(Collected data entries)
══════════════════════════════

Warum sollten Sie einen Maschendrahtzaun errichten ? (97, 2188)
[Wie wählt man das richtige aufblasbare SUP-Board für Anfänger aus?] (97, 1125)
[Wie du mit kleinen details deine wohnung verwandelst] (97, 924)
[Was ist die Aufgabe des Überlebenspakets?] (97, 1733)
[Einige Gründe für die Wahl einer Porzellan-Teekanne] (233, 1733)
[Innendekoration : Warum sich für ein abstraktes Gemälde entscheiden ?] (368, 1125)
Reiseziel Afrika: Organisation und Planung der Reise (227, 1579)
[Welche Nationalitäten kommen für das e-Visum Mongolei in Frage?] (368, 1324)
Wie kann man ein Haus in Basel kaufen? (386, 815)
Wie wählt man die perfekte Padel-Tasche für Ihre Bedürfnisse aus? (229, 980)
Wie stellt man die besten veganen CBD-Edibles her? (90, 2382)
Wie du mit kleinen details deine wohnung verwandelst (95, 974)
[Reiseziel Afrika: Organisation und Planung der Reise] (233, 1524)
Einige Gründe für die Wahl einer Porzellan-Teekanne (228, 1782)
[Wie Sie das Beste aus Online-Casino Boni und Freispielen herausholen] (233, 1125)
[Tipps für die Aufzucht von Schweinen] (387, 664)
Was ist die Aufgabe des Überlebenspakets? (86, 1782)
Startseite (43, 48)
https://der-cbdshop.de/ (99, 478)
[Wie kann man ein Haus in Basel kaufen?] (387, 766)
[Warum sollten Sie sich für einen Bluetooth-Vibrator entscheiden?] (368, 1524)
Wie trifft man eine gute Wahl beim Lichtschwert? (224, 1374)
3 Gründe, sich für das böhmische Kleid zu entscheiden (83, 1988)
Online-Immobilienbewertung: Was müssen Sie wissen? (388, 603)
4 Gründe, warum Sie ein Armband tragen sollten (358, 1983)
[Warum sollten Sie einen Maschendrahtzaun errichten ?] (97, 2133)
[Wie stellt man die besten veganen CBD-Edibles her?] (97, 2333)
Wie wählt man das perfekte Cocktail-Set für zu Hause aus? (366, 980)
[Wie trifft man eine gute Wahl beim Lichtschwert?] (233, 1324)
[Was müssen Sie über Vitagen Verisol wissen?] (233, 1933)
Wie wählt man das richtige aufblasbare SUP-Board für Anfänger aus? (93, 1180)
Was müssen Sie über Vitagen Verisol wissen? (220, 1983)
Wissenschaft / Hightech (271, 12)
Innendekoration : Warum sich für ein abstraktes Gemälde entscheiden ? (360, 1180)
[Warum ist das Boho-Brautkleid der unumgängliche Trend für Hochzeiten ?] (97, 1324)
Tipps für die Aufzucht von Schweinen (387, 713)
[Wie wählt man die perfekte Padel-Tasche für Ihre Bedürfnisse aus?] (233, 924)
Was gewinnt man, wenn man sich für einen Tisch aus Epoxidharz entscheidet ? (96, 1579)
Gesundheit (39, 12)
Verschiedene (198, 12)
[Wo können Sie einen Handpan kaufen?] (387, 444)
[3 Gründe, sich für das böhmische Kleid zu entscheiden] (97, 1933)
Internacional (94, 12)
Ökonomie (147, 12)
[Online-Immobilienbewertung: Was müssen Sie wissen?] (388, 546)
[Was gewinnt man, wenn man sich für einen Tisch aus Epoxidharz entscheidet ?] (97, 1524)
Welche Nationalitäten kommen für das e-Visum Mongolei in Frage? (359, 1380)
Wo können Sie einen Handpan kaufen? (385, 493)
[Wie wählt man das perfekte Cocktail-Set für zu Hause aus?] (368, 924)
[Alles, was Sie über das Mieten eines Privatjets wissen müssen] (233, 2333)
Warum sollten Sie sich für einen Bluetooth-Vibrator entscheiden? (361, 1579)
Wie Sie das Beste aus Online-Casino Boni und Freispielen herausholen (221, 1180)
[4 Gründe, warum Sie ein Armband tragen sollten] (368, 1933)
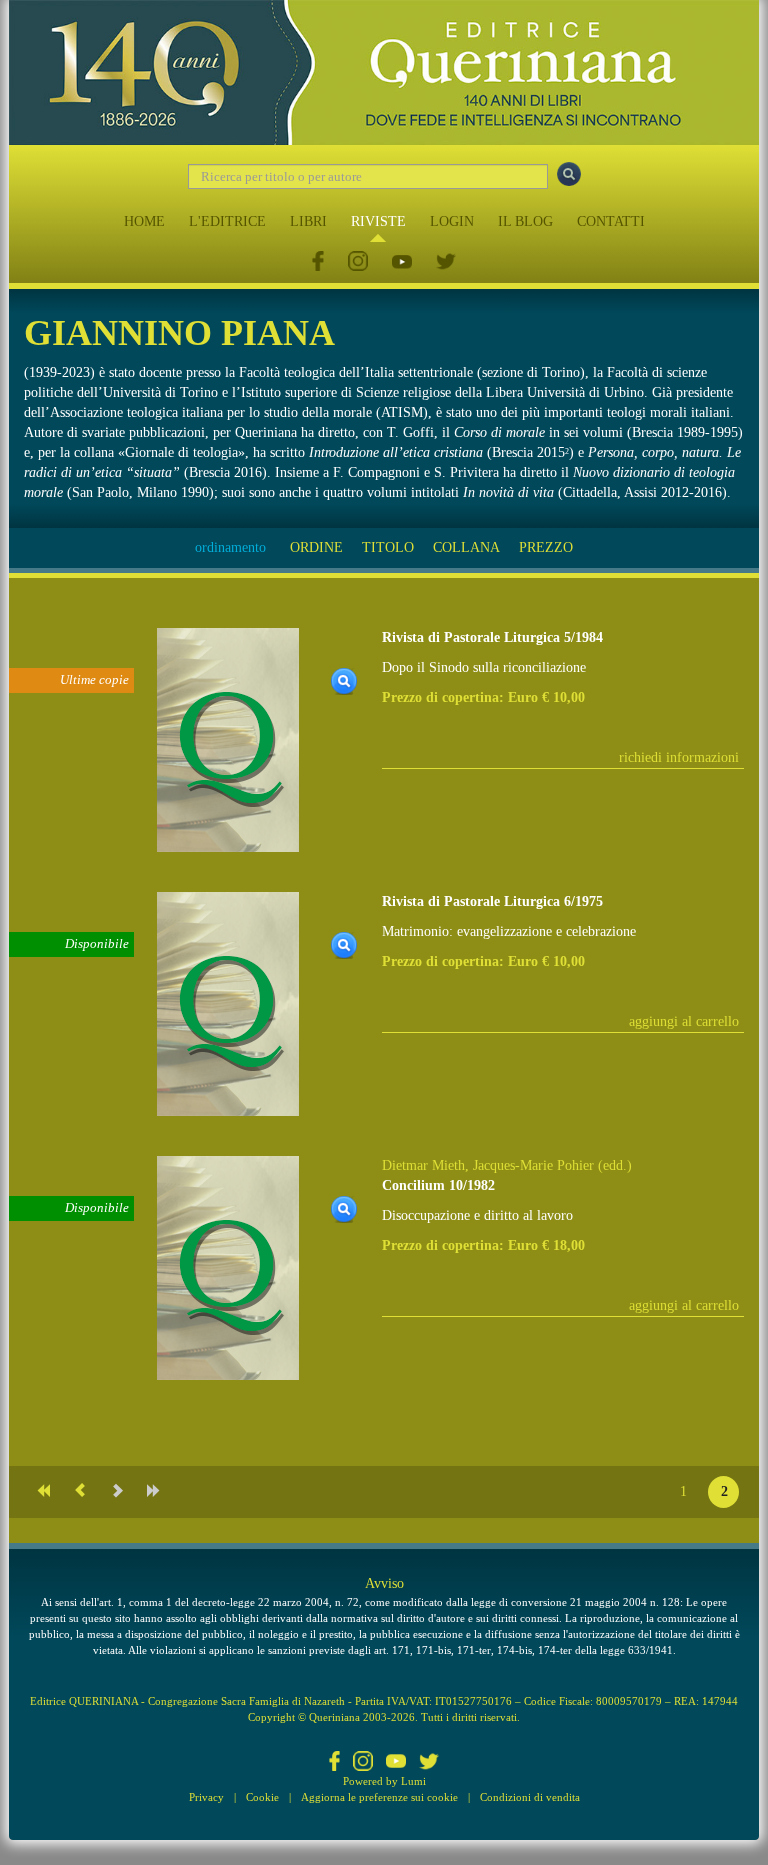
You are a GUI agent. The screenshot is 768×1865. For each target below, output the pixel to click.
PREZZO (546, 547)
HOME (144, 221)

══════════════════════════════

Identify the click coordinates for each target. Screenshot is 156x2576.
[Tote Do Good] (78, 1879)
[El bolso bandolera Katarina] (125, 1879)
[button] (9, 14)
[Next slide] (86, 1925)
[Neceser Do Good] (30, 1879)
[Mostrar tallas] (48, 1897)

══════════════════════════════

= Work required =
Above are the records; print exactly the lines from the line with "Warum sollten Sie einen Maschendrahtzaun errichten ? (97, 2188)" to the line with "aus? (93, 1180)", including both, and nothing else.

= Written answer =
Warum sollten Sie einen Maschendrahtzaun errichten ? (97, 2188)
[Wie wählt man das richtige aufblasbare SUP-Board für Anfänger aus?] (97, 1125)
[Wie du mit kleinen details deine wohnung verwandelst] (97, 924)
[Was ist die Aufgabe des Überlebenspakets?] (97, 1733)
[Einige Gründe für die Wahl einer Porzellan-Teekanne] (233, 1733)
[Innendekoration : Warum sich für ein abstraktes Gemälde entscheiden ?] (368, 1125)
Reiseziel Afrika: Organisation und Planung der Reise (227, 1579)
[Welche Nationalitäten kommen für das e-Visum Mongolei in Frage?] (368, 1324)
Wie kann man ein Haus in Basel kaufen? (386, 815)
Wie wählt man die perfekte Padel-Tasche für Ihre Bedürfnisse aus? (229, 980)
Wie stellt man die besten veganen CBD-Edibles her? (90, 2382)
Wie du mit kleinen details deine wohnung verwandelst (95, 974)
[Reiseziel Afrika: Organisation und Planung der Reise] (233, 1524)
Einige Gründe für die Wahl einer Porzellan-Teekanne (228, 1782)
[Wie Sie das Beste aus Online-Casino Boni und Freispielen herausholen] (233, 1125)
[Tipps für die Aufzucht von Schweinen] (387, 664)
Was ist die Aufgabe des Überlebenspakets? (86, 1782)
Startseite (43, 48)
https://der-cbdshop.de/ (99, 478)
[Wie kann man ein Haus in Basel kaufen?] (387, 766)
[Warum sollten Sie sich für einen Bluetooth-Vibrator entscheiden?] (368, 1524)
Wie trifft man eine gute Wahl beim Lichtschwert? (224, 1374)
3 Gründe, sich für das böhmische Kleid zu entscheiden (83, 1988)
Online-Immobilienbewertung: Was müssen Sie wissen? (388, 603)
4 Gründe, warum Sie ein Armband tragen sollten (358, 1983)
[Warum sollten Sie einen Maschendrahtzaun errichten ?] (97, 2133)
[Wie stellt man die besten veganen CBD-Edibles her?] (97, 2333)
Wie wählt man das perfekte Cocktail-Set für zu Hause aus? (366, 980)
[Wie trifft man eine gute Wahl beim Lichtschwert?] (233, 1324)
[Was müssen Sie über Vitagen Verisol wissen?] (233, 1933)
Wie wählt man das richtige aufblasbare SUP-Board für Anfänger aus? (93, 1180)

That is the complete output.